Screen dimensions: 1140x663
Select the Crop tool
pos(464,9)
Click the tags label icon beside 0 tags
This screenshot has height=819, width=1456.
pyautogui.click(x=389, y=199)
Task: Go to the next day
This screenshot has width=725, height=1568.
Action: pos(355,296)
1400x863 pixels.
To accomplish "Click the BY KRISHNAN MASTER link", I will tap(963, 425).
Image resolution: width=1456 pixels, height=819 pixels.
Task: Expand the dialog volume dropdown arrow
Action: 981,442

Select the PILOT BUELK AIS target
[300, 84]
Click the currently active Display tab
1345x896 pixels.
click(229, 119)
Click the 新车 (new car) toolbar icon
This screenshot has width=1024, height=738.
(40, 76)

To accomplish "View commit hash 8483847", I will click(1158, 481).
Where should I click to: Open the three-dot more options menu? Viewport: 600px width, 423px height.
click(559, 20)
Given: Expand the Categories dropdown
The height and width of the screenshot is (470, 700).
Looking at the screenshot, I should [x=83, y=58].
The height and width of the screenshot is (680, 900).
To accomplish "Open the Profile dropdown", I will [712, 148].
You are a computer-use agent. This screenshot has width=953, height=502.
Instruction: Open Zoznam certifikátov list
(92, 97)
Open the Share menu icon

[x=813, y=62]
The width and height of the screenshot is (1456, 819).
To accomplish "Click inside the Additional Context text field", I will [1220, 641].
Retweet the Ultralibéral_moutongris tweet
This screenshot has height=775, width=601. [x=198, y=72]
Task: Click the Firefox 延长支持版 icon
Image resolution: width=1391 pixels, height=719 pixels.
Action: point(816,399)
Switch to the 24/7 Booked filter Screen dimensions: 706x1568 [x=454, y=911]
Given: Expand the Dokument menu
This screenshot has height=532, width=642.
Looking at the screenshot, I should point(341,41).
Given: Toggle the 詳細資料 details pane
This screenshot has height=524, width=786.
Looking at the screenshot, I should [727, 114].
______________________________
Please set down the lines above word for word, starting at the very first line and ending at the line that contains "will click(1158, 481).".

> **FULL SOLUTION**
Screen dimensions: 1140x663
Select the Crop tool
pos(464,9)
Click the tags label icon beside 0 tags
This screenshot has height=819, width=1456.
pyautogui.click(x=389, y=199)
Task: Go to the next day
This screenshot has width=725, height=1568.
Action: pos(355,296)
1400x863 pixels.
To accomplish "Click the BY KRISHNAN MASTER link", I will tap(963, 425).
Image resolution: width=1456 pixels, height=819 pixels.
Task: Expand the dialog volume dropdown arrow
Action: 981,442

Select the PILOT BUELK AIS target
[300, 84]
Click the currently active Display tab
1345x896 pixels.
click(229, 119)
Click the 新车 (new car) toolbar icon
This screenshot has width=1024, height=738.
(40, 76)

To accomplish "View commit hash 8483847", I will click(1158, 481).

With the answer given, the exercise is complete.